Required action:
When a line in the entries contains the word "menu", copy that line in full.

Dataset entries:
+ + + + +

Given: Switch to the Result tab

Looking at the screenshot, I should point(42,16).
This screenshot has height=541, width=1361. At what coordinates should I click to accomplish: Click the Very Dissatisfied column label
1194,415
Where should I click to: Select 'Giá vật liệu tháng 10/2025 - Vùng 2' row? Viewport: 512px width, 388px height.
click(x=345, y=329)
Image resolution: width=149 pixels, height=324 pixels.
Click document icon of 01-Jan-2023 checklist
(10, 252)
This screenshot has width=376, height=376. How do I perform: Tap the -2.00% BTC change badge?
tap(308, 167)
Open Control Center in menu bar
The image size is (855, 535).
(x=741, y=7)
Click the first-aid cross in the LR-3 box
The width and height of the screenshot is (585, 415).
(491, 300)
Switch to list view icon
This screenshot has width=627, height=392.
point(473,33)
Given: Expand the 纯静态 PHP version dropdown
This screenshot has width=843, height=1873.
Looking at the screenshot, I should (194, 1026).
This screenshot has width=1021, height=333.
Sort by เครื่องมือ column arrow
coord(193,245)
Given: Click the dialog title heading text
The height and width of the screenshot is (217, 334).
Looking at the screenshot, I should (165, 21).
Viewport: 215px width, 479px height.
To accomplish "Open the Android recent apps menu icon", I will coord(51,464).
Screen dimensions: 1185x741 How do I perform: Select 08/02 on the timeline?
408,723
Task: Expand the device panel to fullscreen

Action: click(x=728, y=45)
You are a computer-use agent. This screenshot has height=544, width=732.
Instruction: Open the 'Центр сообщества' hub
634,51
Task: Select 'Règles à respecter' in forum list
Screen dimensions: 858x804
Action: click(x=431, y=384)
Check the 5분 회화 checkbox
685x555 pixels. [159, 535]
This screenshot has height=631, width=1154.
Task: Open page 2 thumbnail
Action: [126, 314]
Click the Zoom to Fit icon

+ + + + +

Answer to the problem:
Open Control Center in menu bar
To accomplish "Open the Android recent apps menu icon", I will coord(51,464).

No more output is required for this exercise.